**Task instructions**
Print the listing below only from the line that has "Given: Click the green plus quick-add button" through the line that has "The image size is (1327, 896).", exactly, and drop any picture.

**Working data**
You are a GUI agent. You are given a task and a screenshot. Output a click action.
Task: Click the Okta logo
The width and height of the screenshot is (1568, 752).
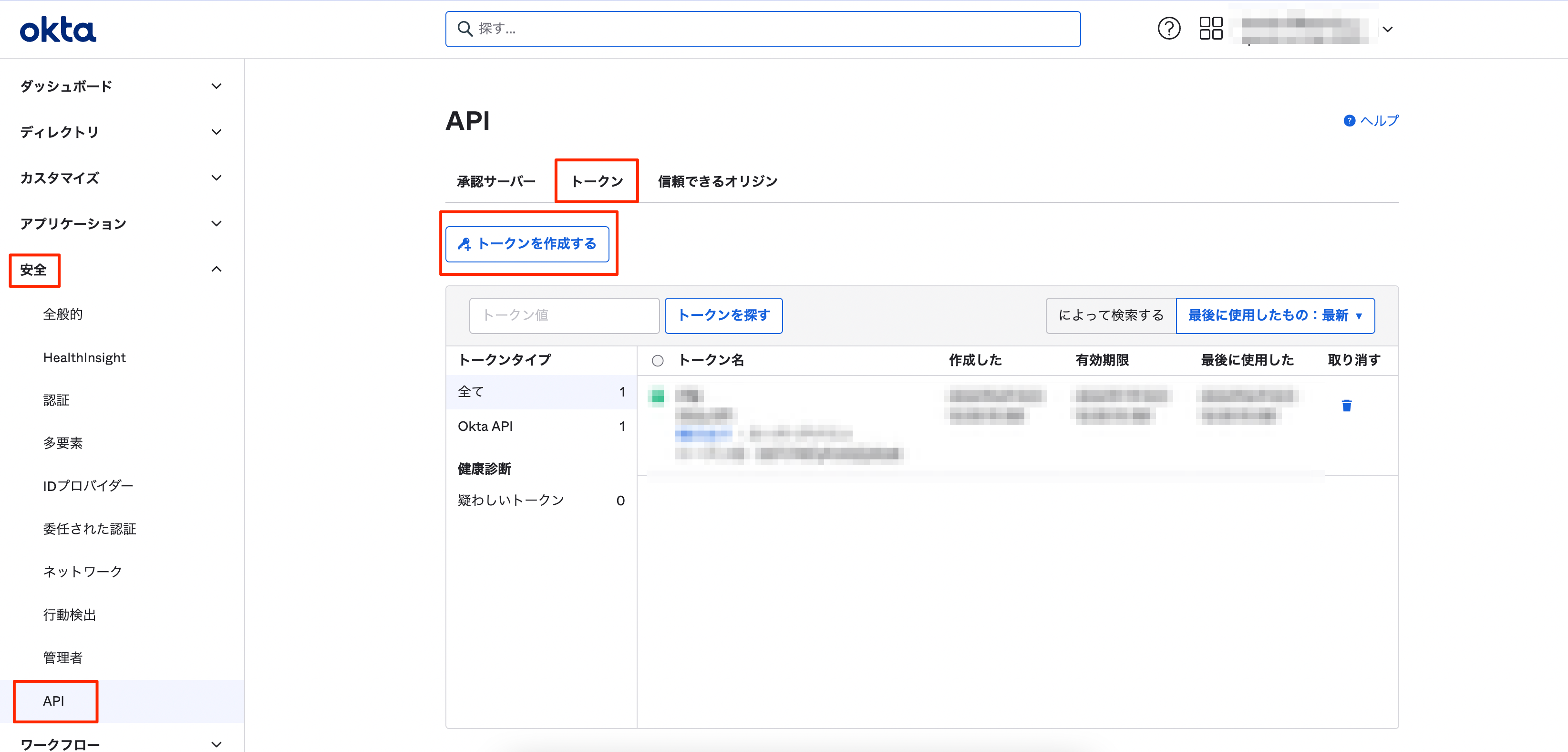point(58,30)
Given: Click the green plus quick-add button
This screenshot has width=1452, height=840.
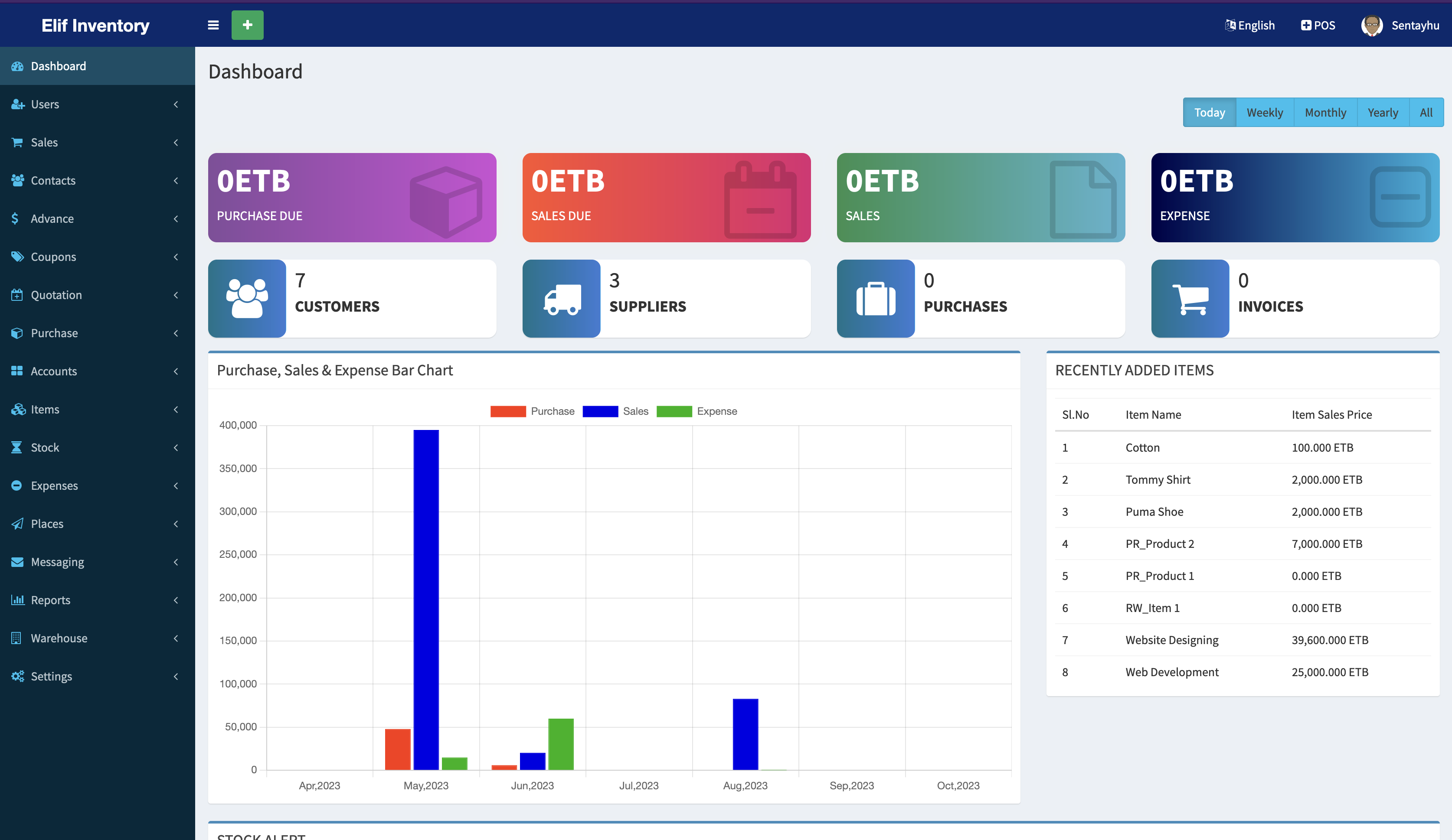Looking at the screenshot, I should [247, 25].
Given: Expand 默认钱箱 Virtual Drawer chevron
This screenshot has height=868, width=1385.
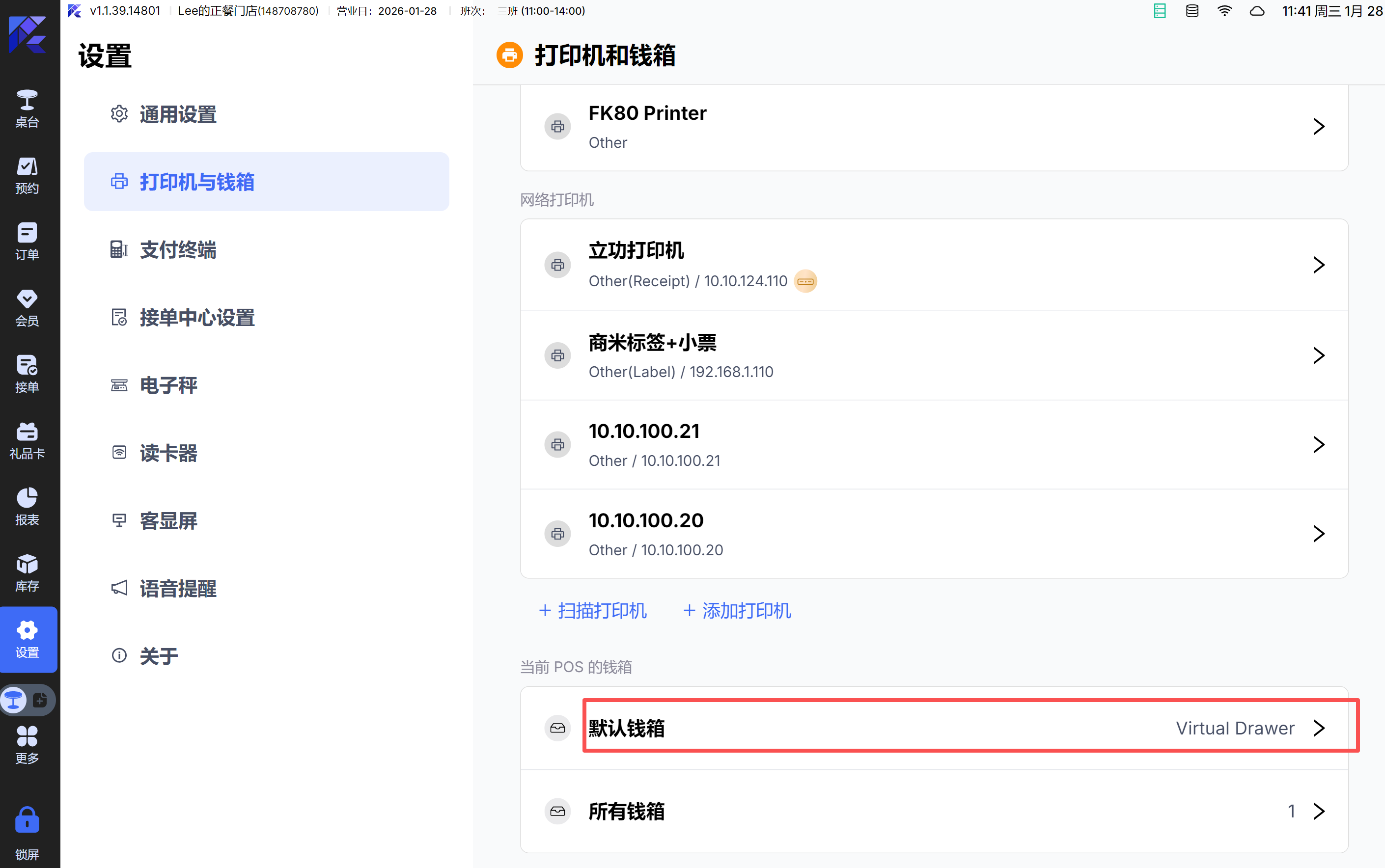Looking at the screenshot, I should (x=1318, y=728).
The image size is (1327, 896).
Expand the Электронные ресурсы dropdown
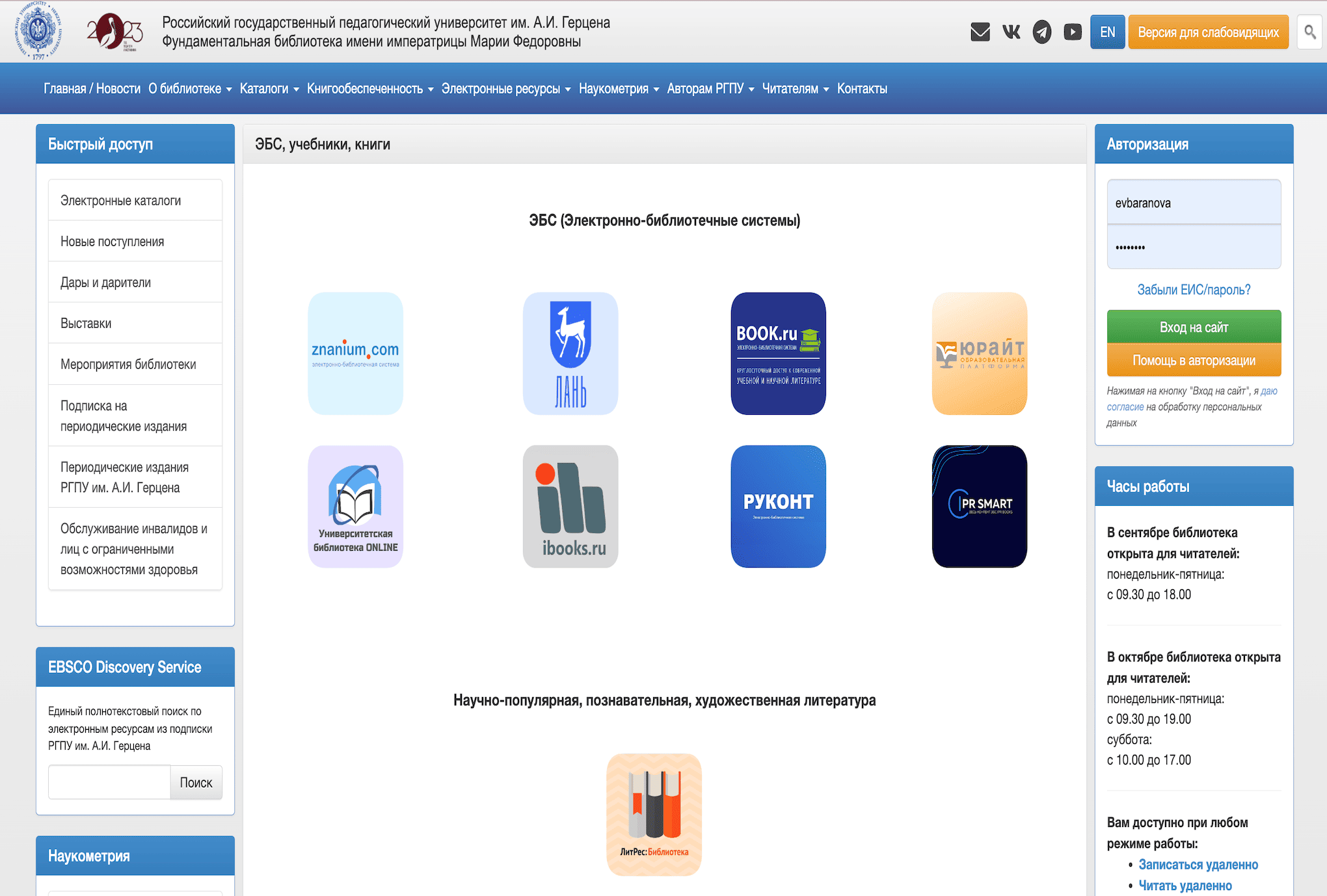(x=505, y=88)
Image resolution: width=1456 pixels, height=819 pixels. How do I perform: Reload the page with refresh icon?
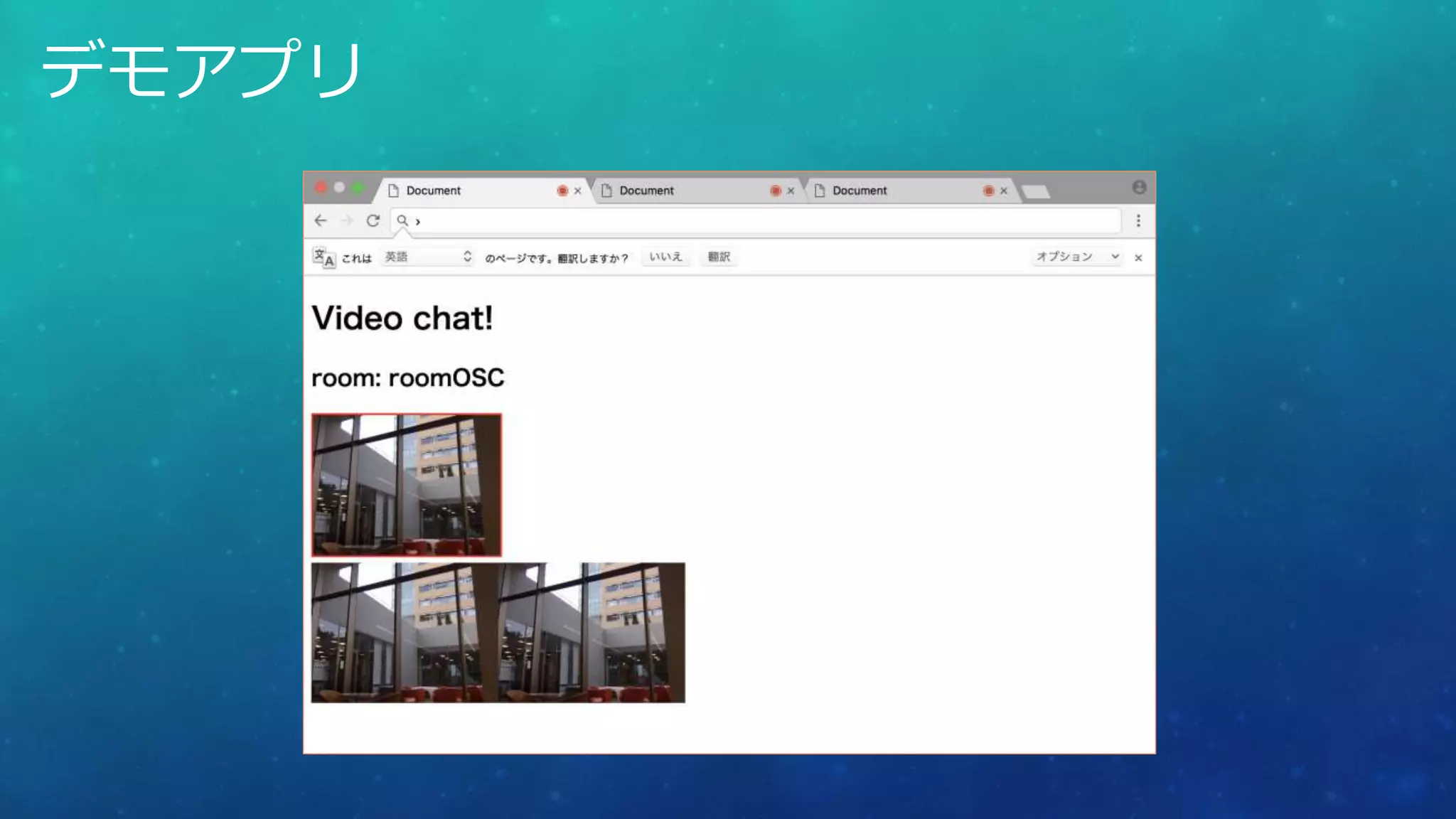click(373, 221)
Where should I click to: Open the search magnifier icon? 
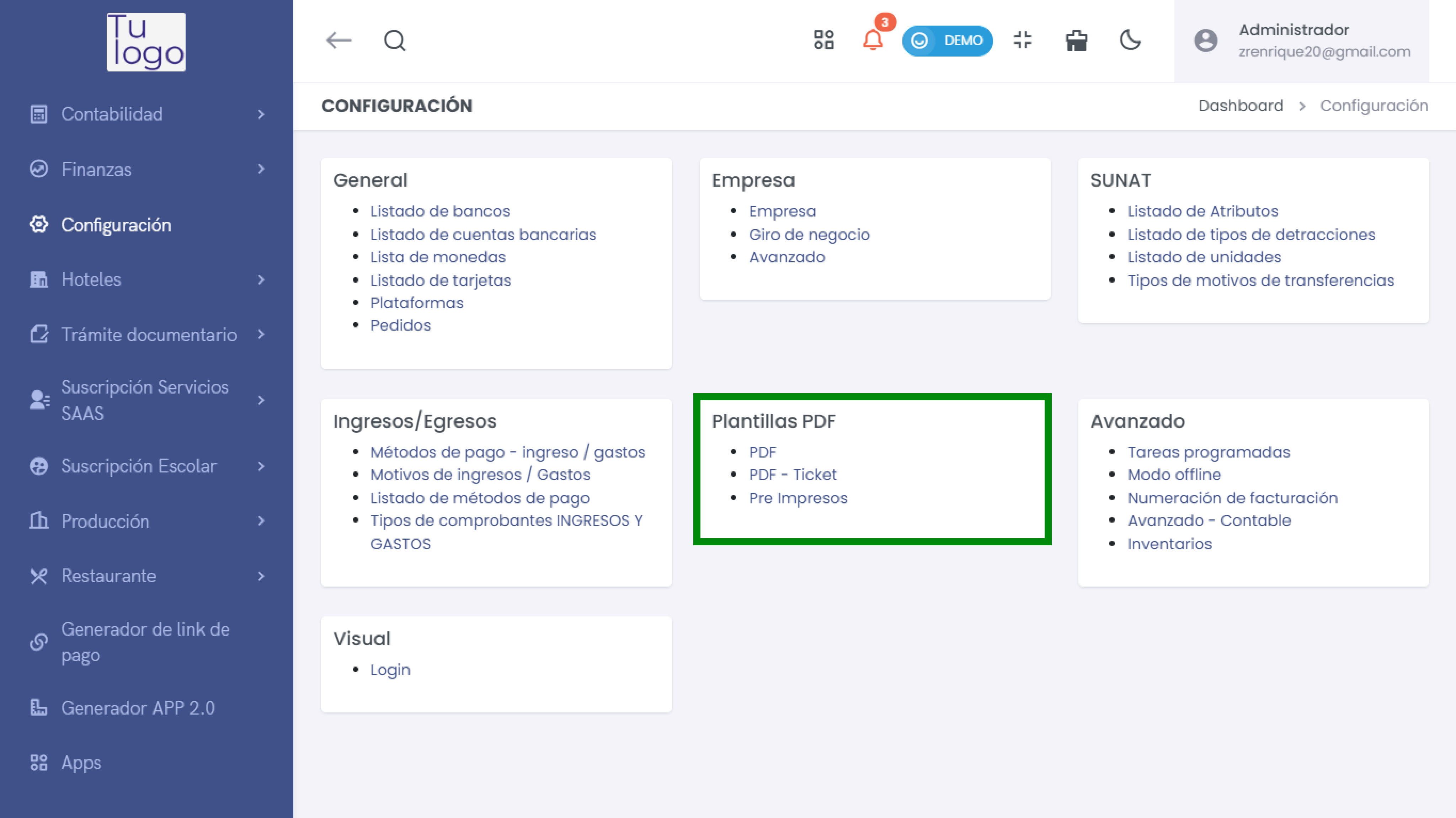395,40
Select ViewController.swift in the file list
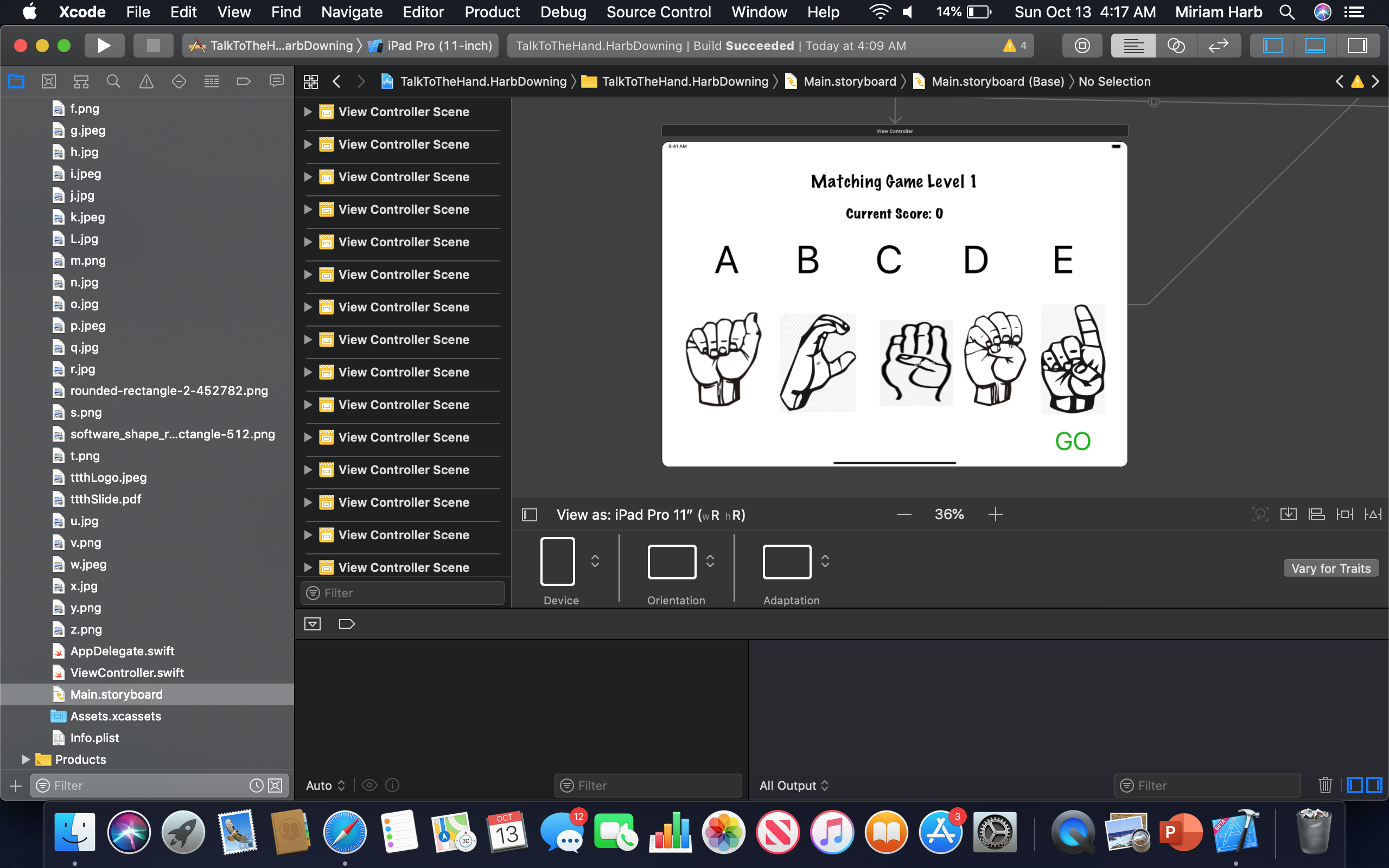The height and width of the screenshot is (868, 1389). [127, 673]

**Solved exercise**
Given: Click the green plus quick-add button
This screenshot has width=1452, height=840.
Looking at the screenshot, I should [247, 25].
Given: Expand 默认钱箱 Virtual Drawer chevron
This screenshot has height=868, width=1385.
Looking at the screenshot, I should (x=1318, y=728).
The image size is (1327, 896).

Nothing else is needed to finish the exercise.